Valerie Kim, CCA LAB participant
In the middle of the desert, where the earth is drying up with thirst, where water charges oxygen with its absence, the environment itself makes a pronounced theatricality, an exalted unnaturalness of what is happening as opposed to the oppression of natural conditions. There is a sense of the utopia in the plot, and because of this, its perception is especially unusual: strangers on the screen seem to be close to you, and their actions suddenly lend themselves to consistent logic. With general fuss and fatigue, a dial tuned to low frequencies can be felt. Understanding the film is often an internal stimulus, a driving force at once comprehensive and tectonic.
The audience feels no connection to the characters, and the viewer is plunged into a dynamic circulation of events in the remote area of Karakalpakstan.
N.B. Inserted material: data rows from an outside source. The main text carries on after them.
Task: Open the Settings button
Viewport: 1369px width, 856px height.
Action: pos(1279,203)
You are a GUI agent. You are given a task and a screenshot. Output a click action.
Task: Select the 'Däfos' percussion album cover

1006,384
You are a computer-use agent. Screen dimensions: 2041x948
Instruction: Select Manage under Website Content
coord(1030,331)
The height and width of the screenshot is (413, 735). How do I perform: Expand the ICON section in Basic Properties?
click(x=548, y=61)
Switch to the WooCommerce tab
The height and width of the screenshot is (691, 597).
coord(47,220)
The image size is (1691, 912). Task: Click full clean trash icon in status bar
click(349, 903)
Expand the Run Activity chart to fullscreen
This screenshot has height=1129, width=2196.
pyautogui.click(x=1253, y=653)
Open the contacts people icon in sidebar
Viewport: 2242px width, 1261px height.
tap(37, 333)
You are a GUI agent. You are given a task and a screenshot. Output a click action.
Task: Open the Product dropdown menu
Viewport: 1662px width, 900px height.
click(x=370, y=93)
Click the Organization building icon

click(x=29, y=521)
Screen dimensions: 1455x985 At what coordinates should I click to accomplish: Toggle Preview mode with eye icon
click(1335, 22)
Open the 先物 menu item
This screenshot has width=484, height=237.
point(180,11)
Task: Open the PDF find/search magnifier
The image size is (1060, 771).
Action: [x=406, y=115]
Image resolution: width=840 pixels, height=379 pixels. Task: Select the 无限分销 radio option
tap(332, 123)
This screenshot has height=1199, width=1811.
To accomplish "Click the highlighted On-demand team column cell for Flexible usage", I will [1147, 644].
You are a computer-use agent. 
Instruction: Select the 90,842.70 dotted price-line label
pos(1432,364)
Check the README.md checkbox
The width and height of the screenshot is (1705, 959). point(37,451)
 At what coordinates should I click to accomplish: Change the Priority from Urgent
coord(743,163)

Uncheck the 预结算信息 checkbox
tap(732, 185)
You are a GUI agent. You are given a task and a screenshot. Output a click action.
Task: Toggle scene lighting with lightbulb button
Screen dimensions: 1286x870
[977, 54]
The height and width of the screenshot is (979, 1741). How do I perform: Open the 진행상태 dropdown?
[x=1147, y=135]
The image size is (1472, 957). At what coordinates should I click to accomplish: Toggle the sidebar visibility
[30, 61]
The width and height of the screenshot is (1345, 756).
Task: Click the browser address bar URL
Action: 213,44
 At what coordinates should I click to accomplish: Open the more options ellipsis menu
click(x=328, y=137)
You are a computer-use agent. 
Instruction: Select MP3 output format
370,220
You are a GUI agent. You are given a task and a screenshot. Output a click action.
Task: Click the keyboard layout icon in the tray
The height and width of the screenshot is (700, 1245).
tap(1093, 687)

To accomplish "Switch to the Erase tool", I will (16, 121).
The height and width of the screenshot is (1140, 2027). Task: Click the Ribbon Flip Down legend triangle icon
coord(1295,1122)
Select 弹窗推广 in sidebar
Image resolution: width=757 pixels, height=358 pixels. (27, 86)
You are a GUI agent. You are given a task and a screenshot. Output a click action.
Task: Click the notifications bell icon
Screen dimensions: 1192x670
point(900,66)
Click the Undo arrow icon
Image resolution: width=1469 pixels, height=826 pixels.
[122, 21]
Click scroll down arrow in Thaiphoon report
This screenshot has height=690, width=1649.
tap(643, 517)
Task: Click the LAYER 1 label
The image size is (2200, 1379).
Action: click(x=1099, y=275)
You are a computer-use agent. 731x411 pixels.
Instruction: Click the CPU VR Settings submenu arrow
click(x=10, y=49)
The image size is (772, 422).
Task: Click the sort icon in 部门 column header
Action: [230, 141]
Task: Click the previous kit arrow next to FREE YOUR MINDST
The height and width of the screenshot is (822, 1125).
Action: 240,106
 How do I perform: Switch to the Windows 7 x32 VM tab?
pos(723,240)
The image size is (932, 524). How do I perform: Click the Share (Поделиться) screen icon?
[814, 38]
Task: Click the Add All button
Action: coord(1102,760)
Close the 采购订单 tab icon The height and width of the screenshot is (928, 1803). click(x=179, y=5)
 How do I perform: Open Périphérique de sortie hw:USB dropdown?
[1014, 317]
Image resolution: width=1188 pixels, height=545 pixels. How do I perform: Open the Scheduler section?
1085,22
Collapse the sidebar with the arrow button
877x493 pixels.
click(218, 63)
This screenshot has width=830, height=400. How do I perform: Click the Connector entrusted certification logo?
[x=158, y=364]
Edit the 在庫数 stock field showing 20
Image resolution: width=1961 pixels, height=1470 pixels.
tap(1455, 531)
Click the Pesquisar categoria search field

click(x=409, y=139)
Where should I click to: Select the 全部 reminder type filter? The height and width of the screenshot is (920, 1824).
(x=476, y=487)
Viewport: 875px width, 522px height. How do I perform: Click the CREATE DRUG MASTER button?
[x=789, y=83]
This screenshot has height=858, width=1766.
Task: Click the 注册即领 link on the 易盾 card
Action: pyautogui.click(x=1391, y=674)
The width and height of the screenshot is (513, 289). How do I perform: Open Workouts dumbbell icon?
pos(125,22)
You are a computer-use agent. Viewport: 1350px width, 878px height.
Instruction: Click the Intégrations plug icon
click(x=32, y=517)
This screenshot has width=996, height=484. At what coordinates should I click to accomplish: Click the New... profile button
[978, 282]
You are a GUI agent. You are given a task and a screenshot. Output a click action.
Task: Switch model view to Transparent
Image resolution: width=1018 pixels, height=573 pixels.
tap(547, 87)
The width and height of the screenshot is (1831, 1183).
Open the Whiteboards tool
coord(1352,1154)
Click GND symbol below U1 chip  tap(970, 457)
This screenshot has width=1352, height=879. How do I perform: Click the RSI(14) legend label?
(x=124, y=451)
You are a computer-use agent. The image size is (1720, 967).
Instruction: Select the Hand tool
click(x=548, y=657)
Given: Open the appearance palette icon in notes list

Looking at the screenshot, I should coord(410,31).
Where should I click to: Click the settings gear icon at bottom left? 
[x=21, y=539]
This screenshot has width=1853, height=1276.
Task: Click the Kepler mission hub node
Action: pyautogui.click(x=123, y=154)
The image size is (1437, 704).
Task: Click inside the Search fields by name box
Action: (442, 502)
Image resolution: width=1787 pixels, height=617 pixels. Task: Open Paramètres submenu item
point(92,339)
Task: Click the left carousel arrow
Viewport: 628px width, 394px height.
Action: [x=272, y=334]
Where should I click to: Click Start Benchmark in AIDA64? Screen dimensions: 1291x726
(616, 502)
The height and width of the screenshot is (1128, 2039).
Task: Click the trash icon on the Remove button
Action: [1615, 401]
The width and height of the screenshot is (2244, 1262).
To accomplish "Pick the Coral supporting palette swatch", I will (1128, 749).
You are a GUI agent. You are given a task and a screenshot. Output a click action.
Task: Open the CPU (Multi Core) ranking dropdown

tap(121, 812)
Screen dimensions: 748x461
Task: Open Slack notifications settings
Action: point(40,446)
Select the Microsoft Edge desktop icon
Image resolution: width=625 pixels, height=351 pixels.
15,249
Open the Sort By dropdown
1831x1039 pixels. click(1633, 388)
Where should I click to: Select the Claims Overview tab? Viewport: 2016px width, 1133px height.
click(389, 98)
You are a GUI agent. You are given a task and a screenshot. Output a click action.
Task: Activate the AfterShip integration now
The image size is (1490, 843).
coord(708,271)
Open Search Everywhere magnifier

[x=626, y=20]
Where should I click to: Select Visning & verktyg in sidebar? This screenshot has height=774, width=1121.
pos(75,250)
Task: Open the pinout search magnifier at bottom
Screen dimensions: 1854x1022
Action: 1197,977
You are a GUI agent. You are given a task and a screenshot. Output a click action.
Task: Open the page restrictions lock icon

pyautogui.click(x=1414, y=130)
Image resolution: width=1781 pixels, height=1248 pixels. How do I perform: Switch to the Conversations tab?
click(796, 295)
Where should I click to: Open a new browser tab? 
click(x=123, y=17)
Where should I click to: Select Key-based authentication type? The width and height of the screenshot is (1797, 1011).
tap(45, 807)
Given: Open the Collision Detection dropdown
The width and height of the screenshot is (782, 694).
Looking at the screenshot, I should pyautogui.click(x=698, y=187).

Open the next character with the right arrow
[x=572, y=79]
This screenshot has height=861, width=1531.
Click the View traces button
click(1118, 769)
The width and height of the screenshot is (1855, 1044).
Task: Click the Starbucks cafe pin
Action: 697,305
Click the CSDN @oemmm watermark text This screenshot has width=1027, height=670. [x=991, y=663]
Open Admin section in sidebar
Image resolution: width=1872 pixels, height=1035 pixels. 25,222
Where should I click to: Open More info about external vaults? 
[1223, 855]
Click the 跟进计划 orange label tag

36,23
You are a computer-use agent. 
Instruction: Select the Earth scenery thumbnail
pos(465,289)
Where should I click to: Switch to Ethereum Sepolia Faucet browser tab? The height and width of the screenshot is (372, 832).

They follow a local Fellini in his fascinating adventures into the world of cinema, which appears on the horizon and attracts him like a mirage, which he has quietly observed in the darkness of his little abandoned movie theater. In this cinema house, his life makes sense, and an imaginary reality charms him and seems to give him the opportunity in this dark space to create a new dimension, to find a new reflection of himself. It is symbolic that only through its destruction and Fellini’s ensuing internal transformation does his whole existence change. This is developed throughout the whole film, which allows the viewer to experience an influx of consciousness and invent (or not) new volumes of illusions of ships that rescue.
In cinema, as in life, much happens and at the same time, nothing happens. While the deliberate absence of bright flashes often permits more complex emotions, the dynamics of what is happening on a flat-screen does not allow you to lean against the soft back of a chair and plunge into your own dreams. The connection between cinema and reality is latent but much stronger than it might seem. In the end, the fictional character Fellini, not Federico, shows shots from home movies, among which the pictures of the real Fellini are a super sacrament, no less. This absurd magic is the most fascinating invention of all time.